Convert the lines beginning with the one that contains "You are a GUI" and continuing through the one that contains "Kategorien (794, 44)", both included, into a JSON list of strings with one string per line and blank lines omitted.

··· TASK MATERIAL ···

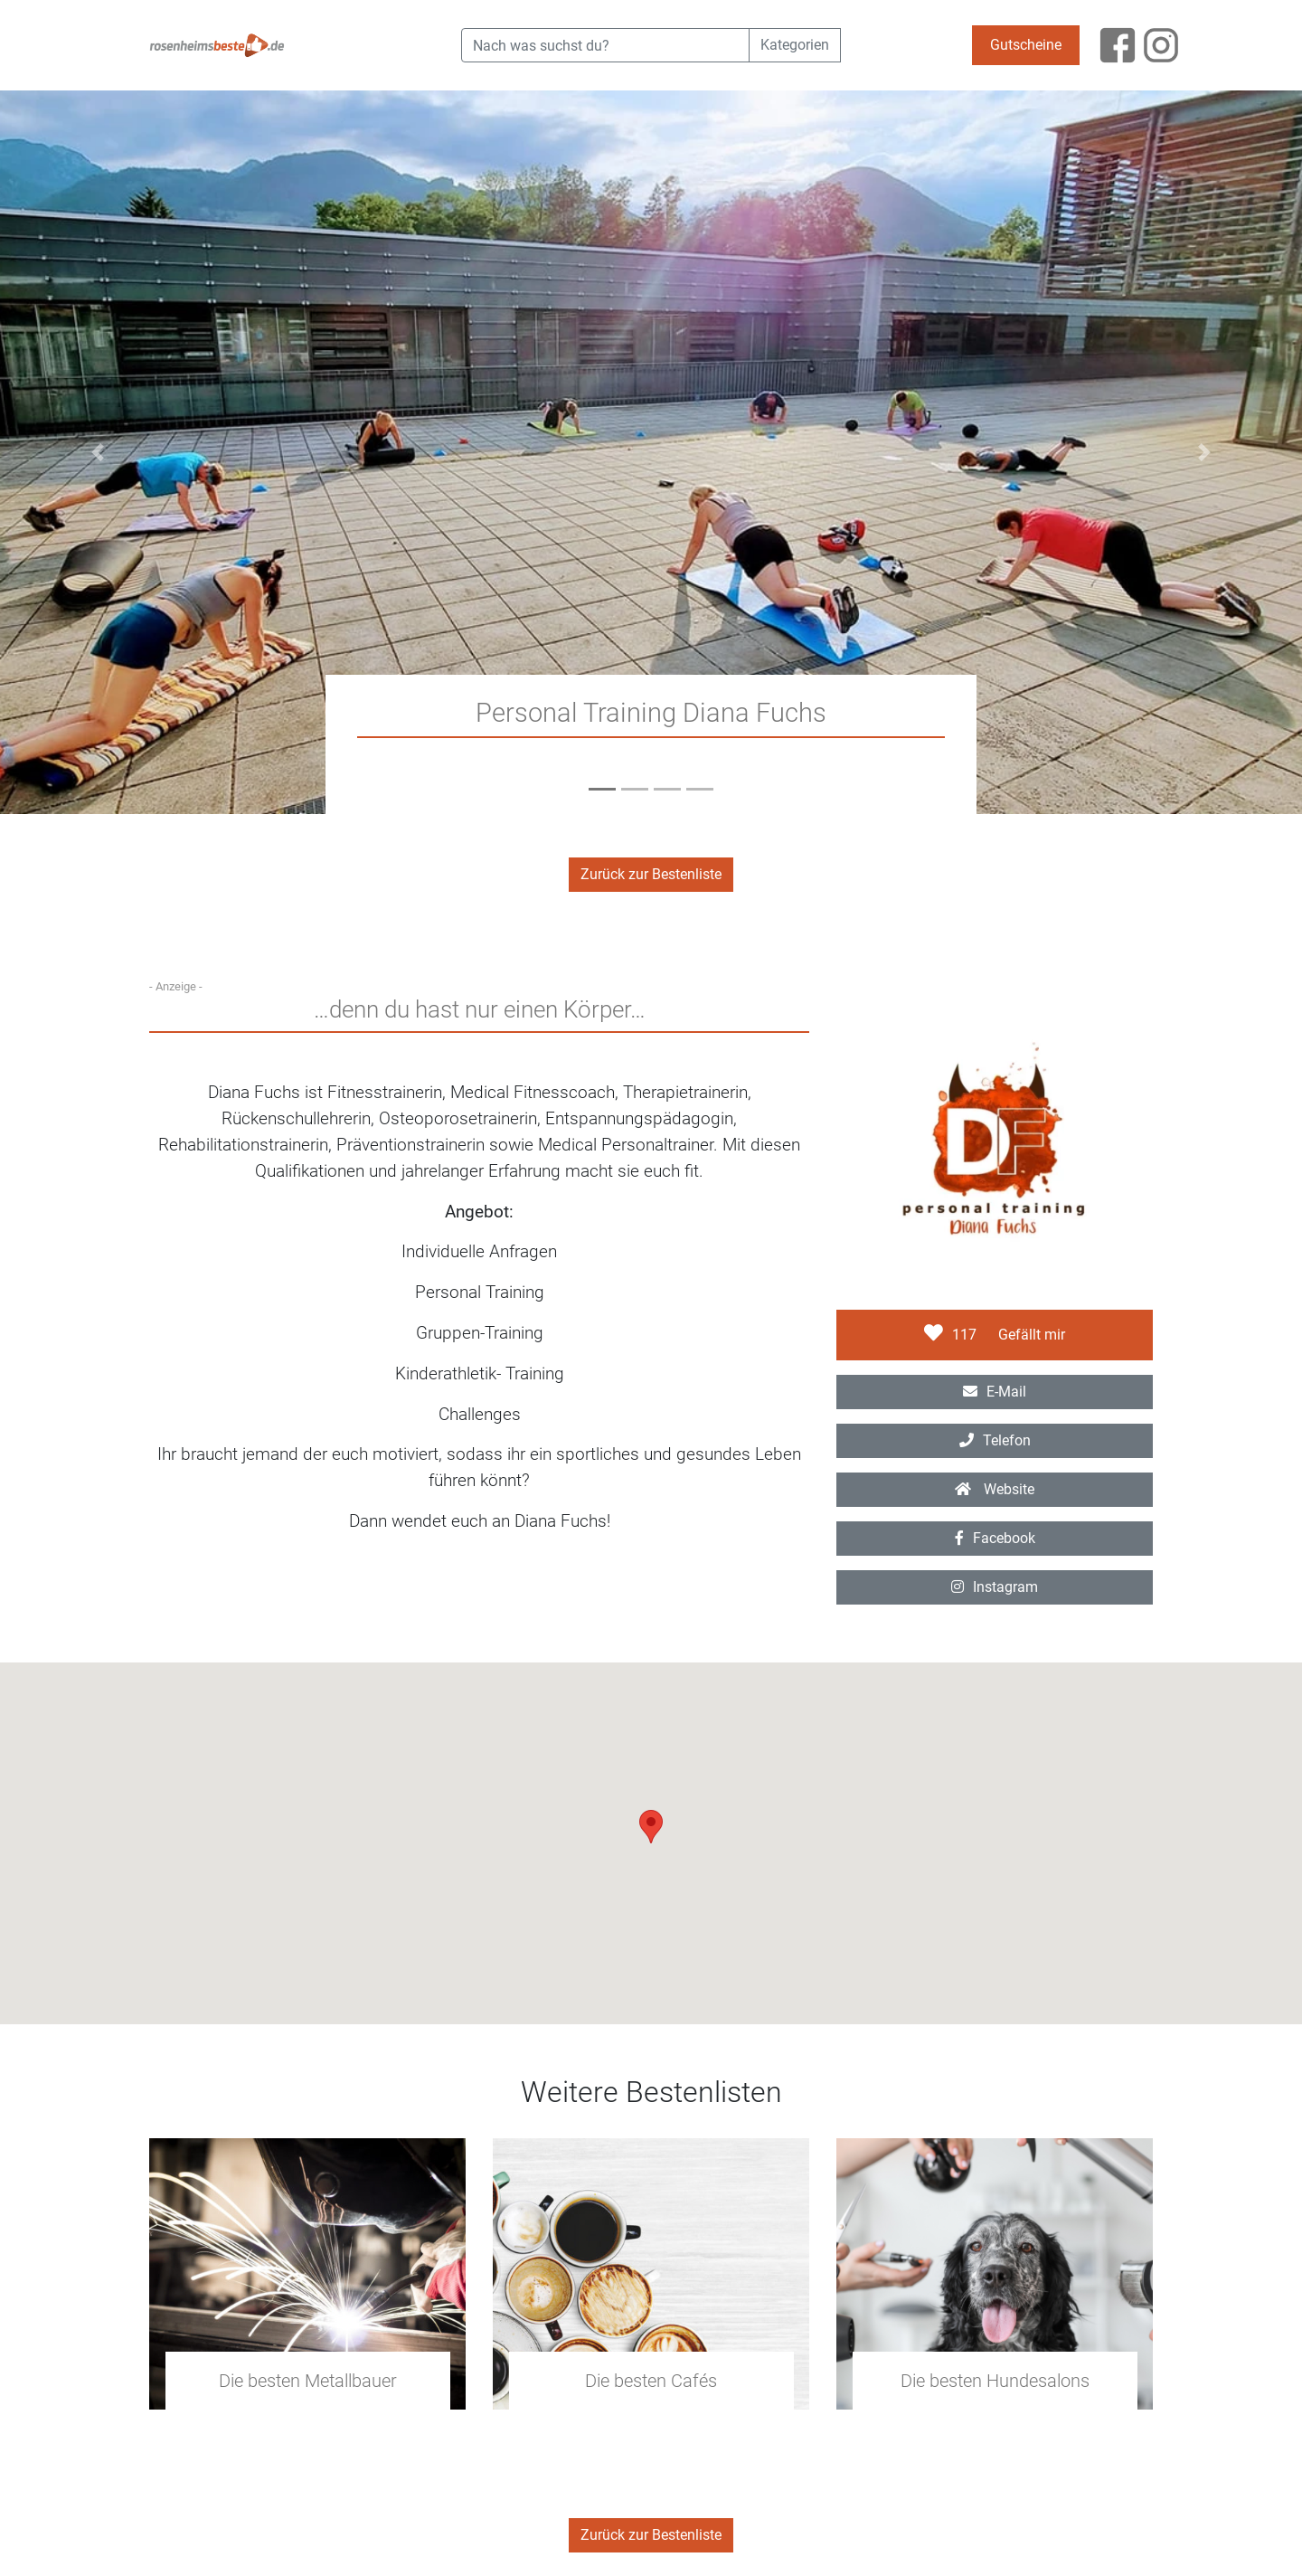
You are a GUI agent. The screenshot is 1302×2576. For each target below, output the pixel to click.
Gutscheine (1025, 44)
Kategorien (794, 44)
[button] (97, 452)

···
··· TASK MATERIAL ···

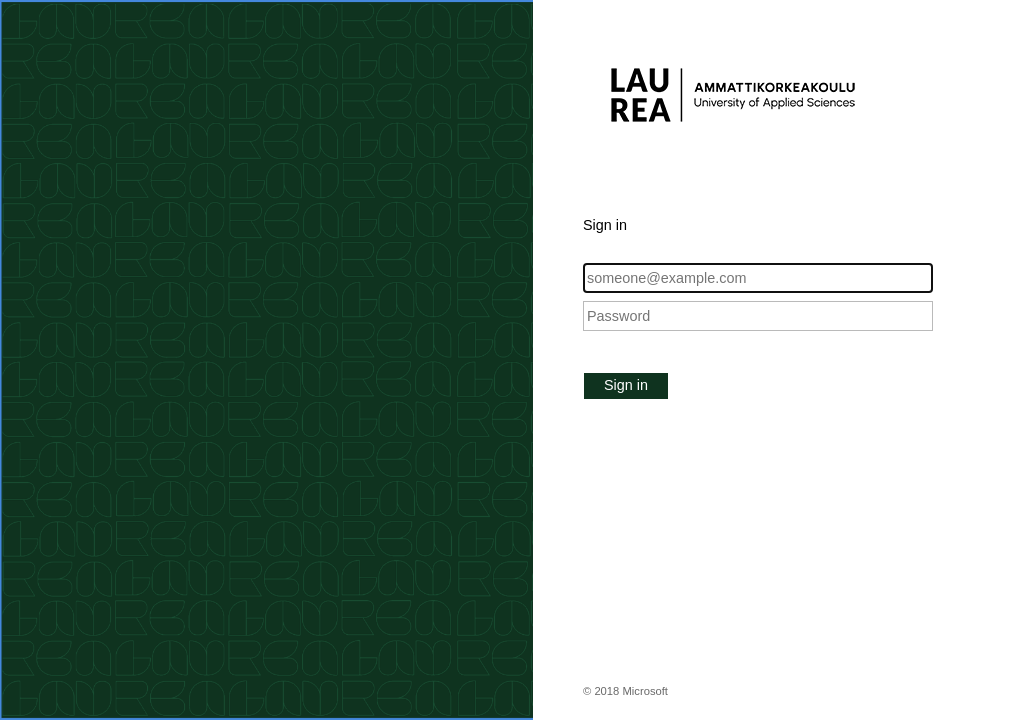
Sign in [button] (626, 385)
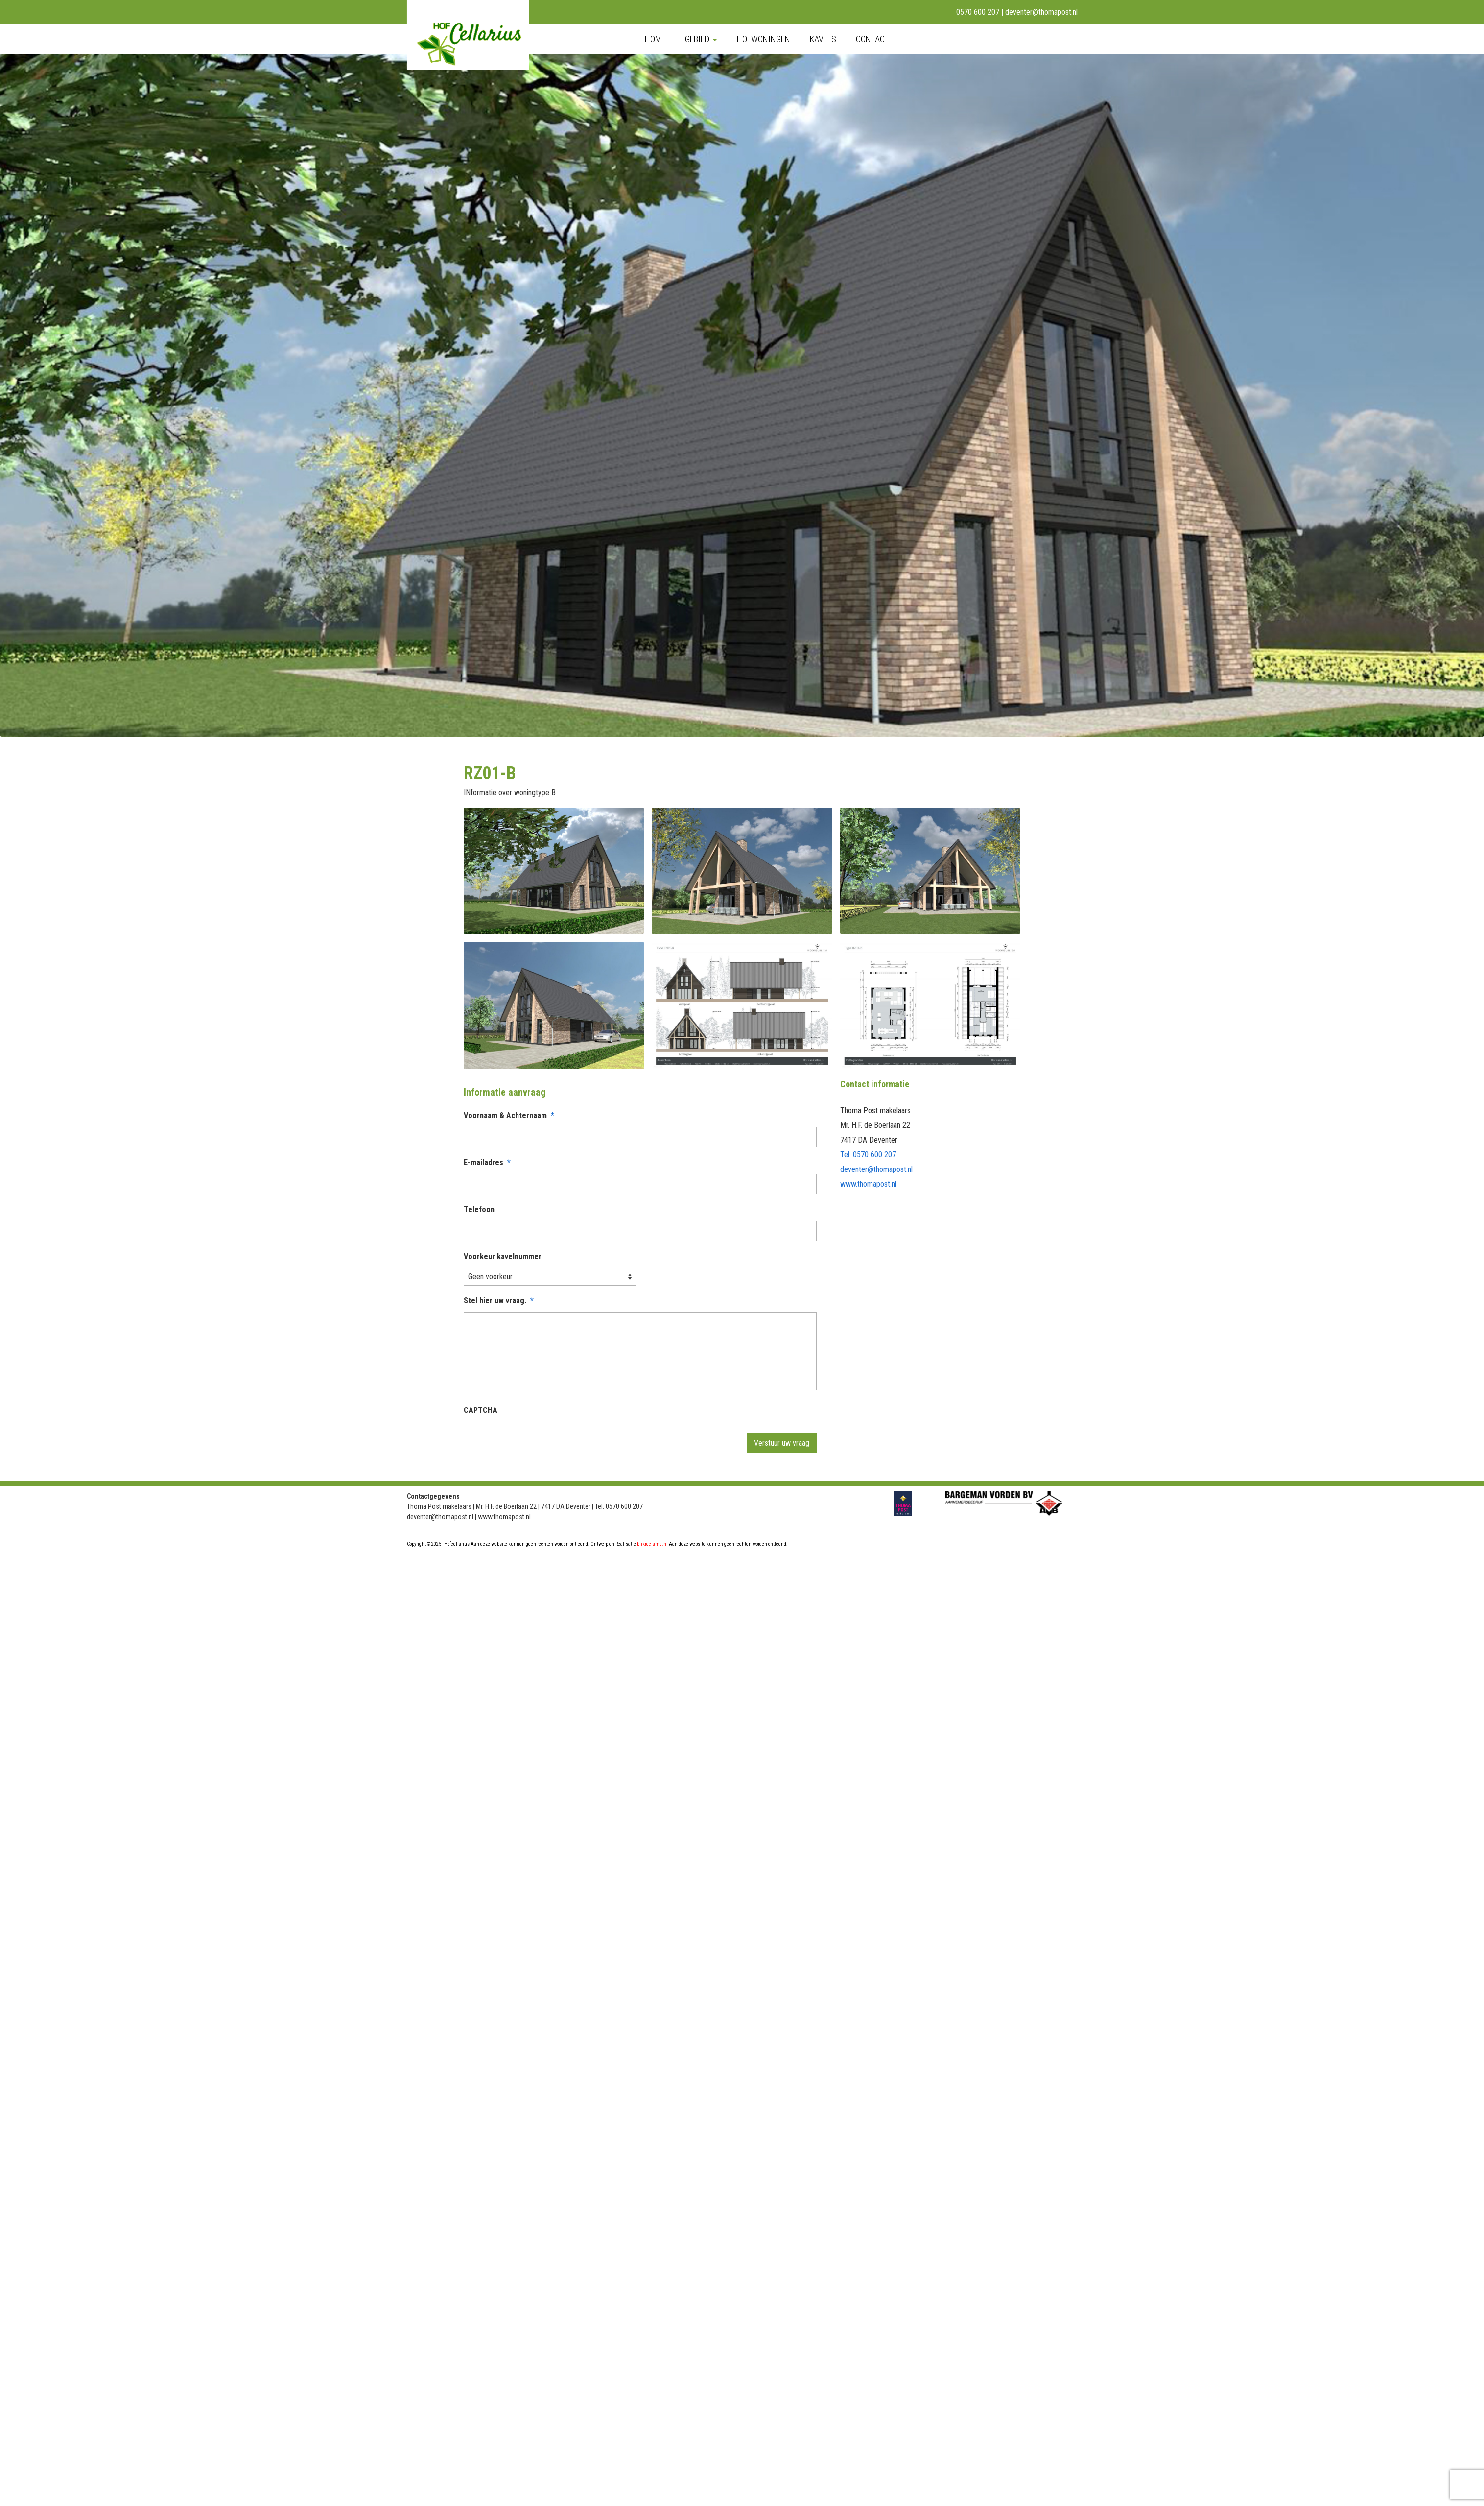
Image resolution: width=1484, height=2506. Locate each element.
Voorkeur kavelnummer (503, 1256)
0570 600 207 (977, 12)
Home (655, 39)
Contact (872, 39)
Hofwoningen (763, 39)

···
··· TASK MATERIAL ···

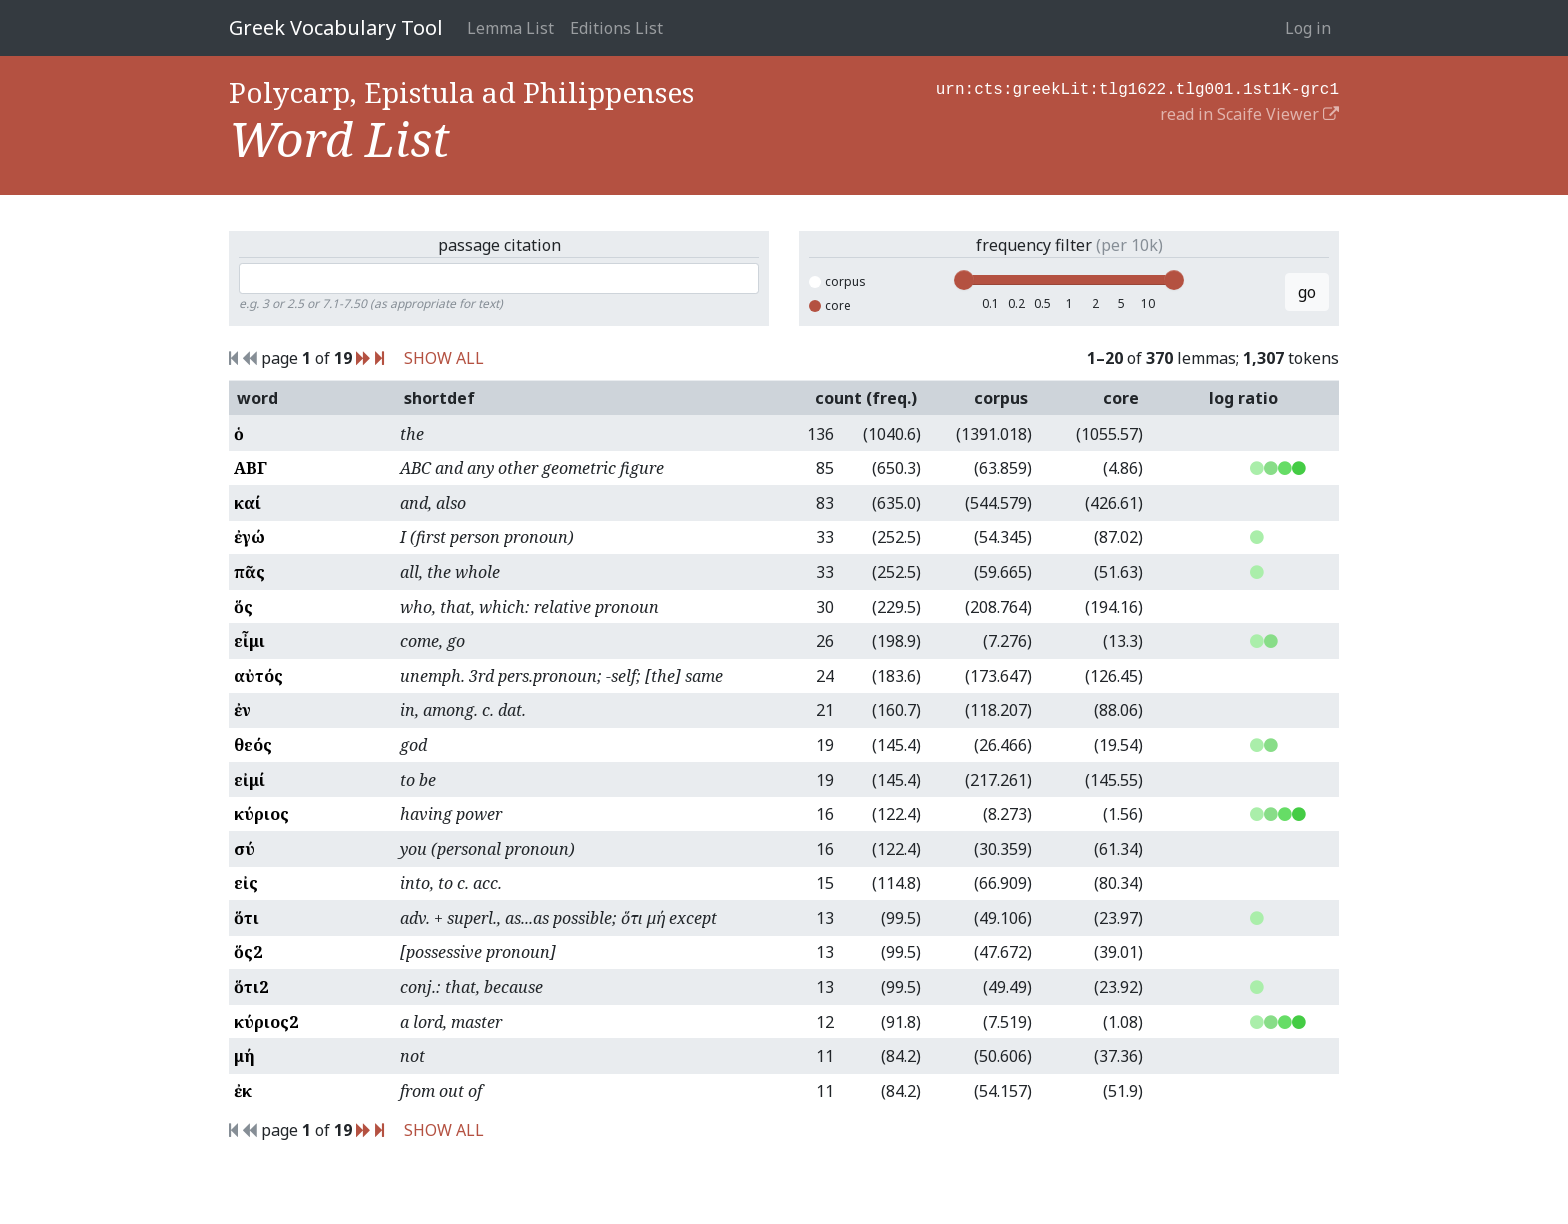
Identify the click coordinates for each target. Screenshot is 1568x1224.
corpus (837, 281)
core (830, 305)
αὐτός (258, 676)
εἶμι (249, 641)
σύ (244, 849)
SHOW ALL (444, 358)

···

» COMPLETE ANSWER:
[
  "You are a GUI agent. The screenshot is 1302×2576. For each target below, output the pixel to click.",
  "Gutscheine (1025, 44)",
  "Kategorien (794, 44)"
]